Strengthen Identity and Access Controls

In multidomain breaches, identity is almost always the common denominator. Overpermissioned accounts, federated SSO and dormant service accounts create ideal conditions for lateral movement. Defenders should enforce MFA everywhere (including on service accounts), implement least privilege and actively monitor identity relationships across domains. Even partial implementation of zero trust principles can reduce risk and prevent attackers from turning one compromised credential into full enterprise access.

Use AI-Powered Behavioral Analytics to Spot Anomalies

Rule-based detections struggle to keep up with the pace and creativity of attacker techniques. AI-powered behavioral analytics offer a scalable way to detect abnormal activity, even when it originates from trusted accounts and applications. By learning what “normal” looks like for users, systems and services, these models can flag subtle deviations (e.g., logins at odd times, lateral movement across unusual systems, rapid privilege escalation) before they become full-blown incidents.

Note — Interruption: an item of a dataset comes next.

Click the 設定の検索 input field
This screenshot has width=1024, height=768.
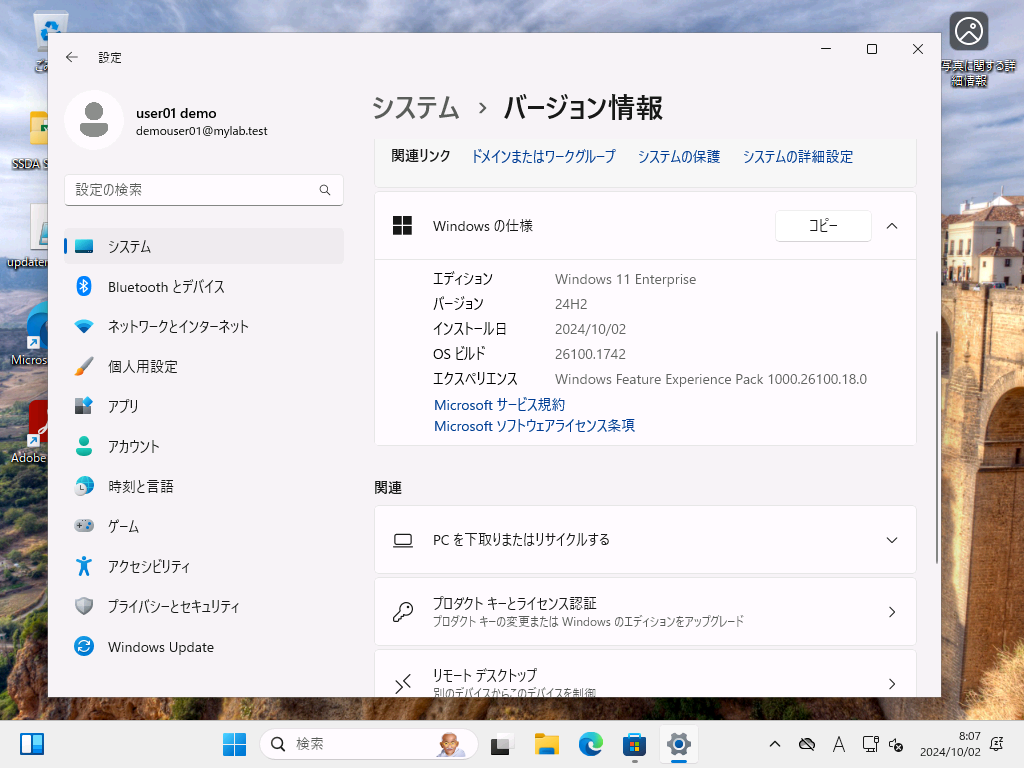(204, 190)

Automate Response Actions to Buy Time

Speed matters. The longer it takes to contain a threat, the more domains it can touch. Automated response workflows can immediately revoke credentials, isolate endpoints or block IP addresses without waiting on manual approval. When your SOC platform integrates with IT and business systems, you remove friction points that delay containment and increase exposure. The goal isn’t to replace analysts; it’s to give them a head start when every second counts.

Multidomain attacks are here to stay. But with integrated telemetry, smarter identity governance and automation backed by AI, defenders can stay ahead of attackers even when they’re coming from every direction at once.

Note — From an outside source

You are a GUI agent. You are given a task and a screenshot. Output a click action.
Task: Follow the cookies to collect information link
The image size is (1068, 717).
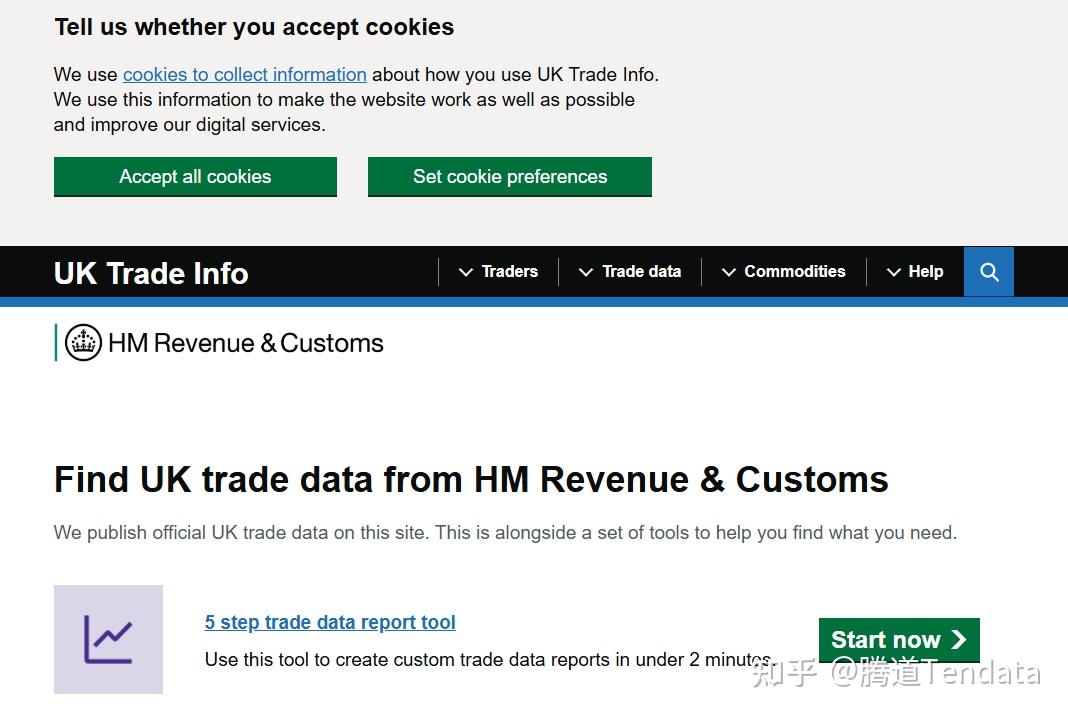pyautogui.click(x=244, y=75)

See the Attack, Respond with Confidence

Attackers no longer operate within boundaries and neither should your defenses. Stopping multidomain attacks requires unified visibility with smarter detection and faster response. Security teams need tools and partners that can help them correlate signals across environments, surface the real threats and respond before damage spreads.

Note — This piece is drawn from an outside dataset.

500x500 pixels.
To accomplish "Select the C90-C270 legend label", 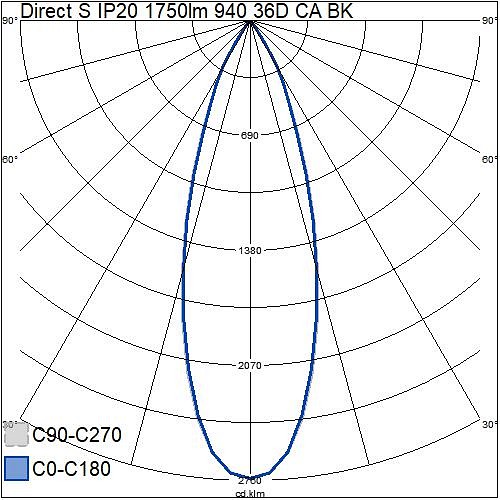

To dive deeper into the tactics, techniques and trends shaping today’s threat landscape, download the full 2025 Global Incident Response Report. And when you need help investigating complex incidents or managing detection and response around the clock, contact Unit 42 to engage with expert defenders.

Key Takeaways:

  • Cyberattacks are complex and multidomain: Modern cyberattacks rarely follow a linear path. Attacks often span multiple attack fronts (70% across at least three vectors) and move laterally across different environments (cloud, SaaS, IT, OT). This makes them difficult to detect with tools that operate in silos.
  • Unified visibility and correlation are essential: Stopping multidomain attacks requires integrated telemetry, smarter analytics and automated workflows. Security teams need a full, correlated view of what's happening across all systems. It isn’t just logs, but also contextual metadata, identity activity and security signals from every layer of the stack.
  • AI-powered solutions and strong identity controls are crucial: AI and machine learning are essential to identify patterns and surface signals in the vast volume of data. Additionally, strengthening identity and access controls (MFA everywhere, least privilege, monitoring identity relationships) and using AI-powered behavioral analytics to spot anomalies are critical for defending against these sophisticated threats.